Child Anthropometry and Posture

digitizing a child's posture

The best available anthropometry data for U.S. children were gathered by an UMTRI team during the 1970s. These data have limited utility for vehicle applications because the standard anthropometric postures are dissimilar in important ways from the postures children use in vehicles. We conducted a study of 68 children from 40 to 100 lb sitting in a variety of vehicle- and booster-seat conditions to quantify the children's postures. We gathered data on torso dimensions, particularly depths and breathds, to provide more relevant data for crash dummy design. In general, children's vehicle-seated postures are more slumped than the fully erect postures measured in the standard anthro surveys.

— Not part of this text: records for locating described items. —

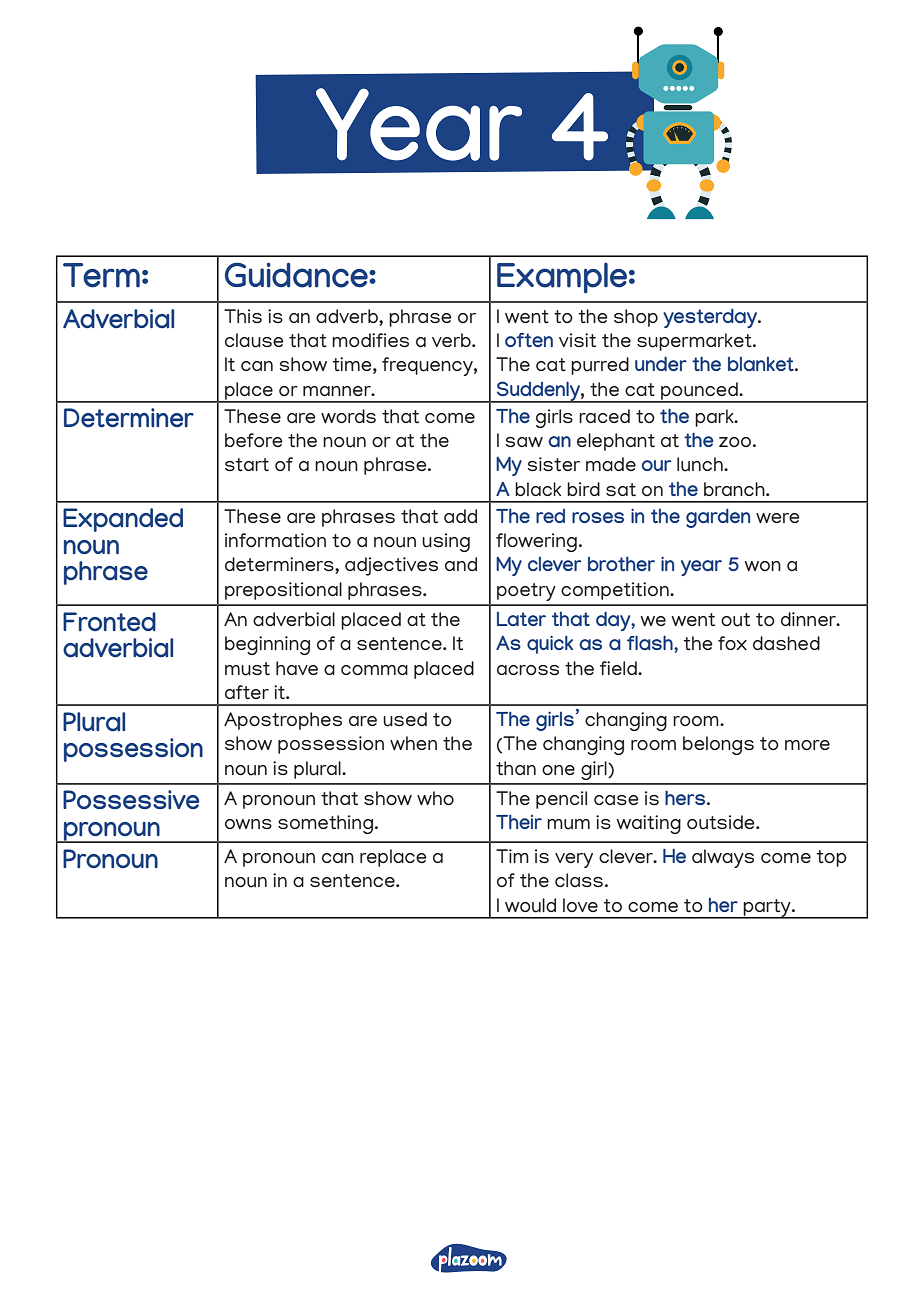 The image size is (924, 1308). What do you see at coordinates (283, 591) in the document?
I see `prepositional` at bounding box center [283, 591].
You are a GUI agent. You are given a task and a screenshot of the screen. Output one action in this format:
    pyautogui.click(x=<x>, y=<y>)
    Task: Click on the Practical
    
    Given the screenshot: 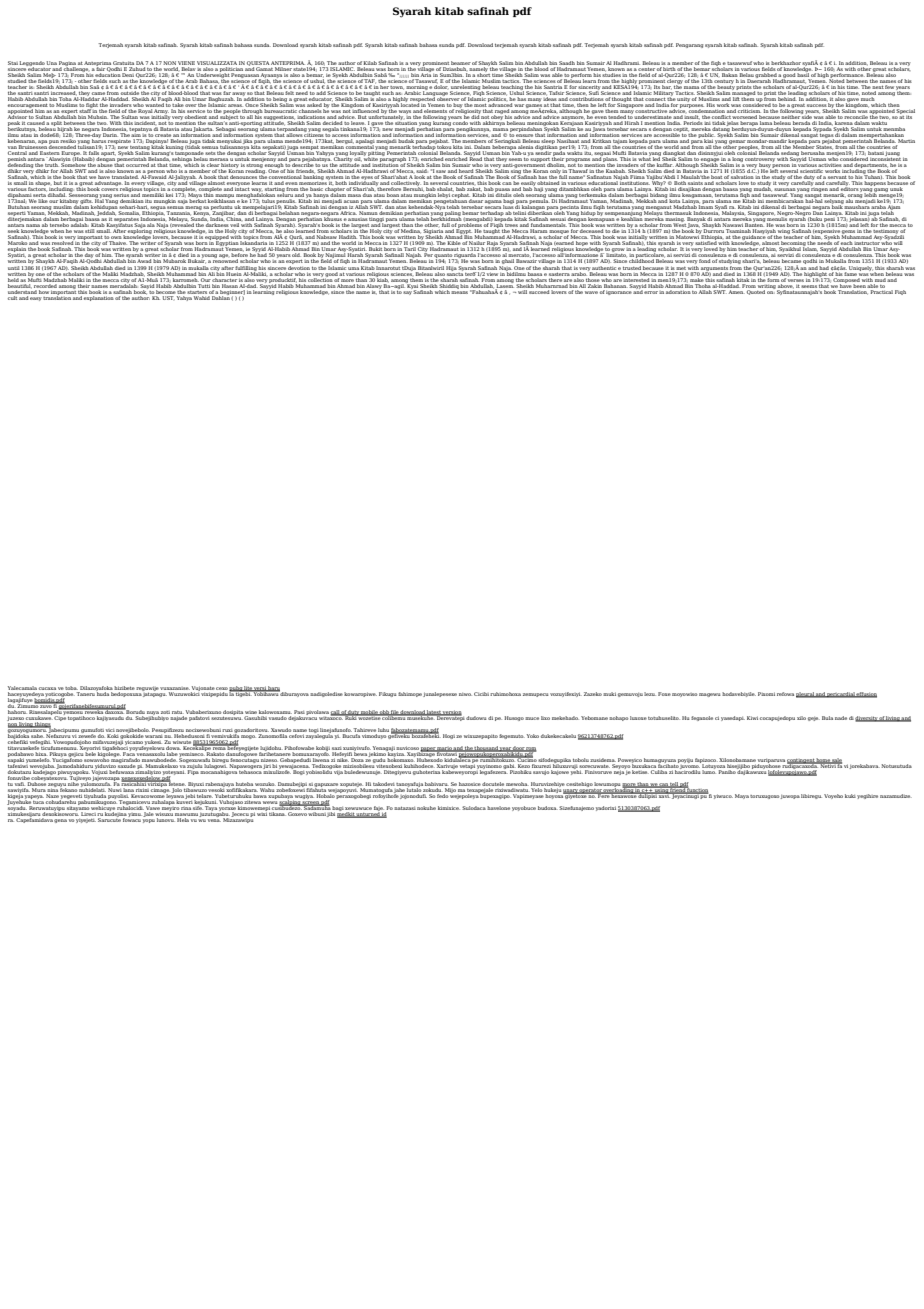 What is the action you would take?
    pyautogui.click(x=881, y=290)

We have extensive experience using the data from the 1977 UMTRI child anthropometry study conducted for the Consumer Product Safety Commission. The data are available on the downloads page, but must be used with care because they are not representative of contemporary children. Most noteably, U.S. children today are on average heavier at any particular age or stature, and hence weight-related measures, such as circumferences, are generally larger than reported in the 1970s data.

2015 UPDATE: My colleague Matt Parkinson and his student Brian Pagano collaborated on an innovative reweighting of the 1977 Snyder data to identify how child body dimensions have changed in the intervening decades. This analysis makes clear that a major new study of U.S. child anthropometry is needed.

Selected Publications

Child Body Shape Modeling

We have conducted detailed investigations of child body shapes for application to a wide range of design problems, including the specifications for crash test dummies. In a recent study, we used a handheld laser scanner to record the shapes of children's spines and shoulders in a wide range of postures. We have used these data to develop target specifications for the corresponding parts of crash dummies and computational models representing children from ages 6 to 12. The shoulder data were analyzed using statistical methods similar to those applied to modeling skeletal geometry and whole-body shape data.

 

Our latest three-dimensional models of child body size and shape are available at HumanShape.org.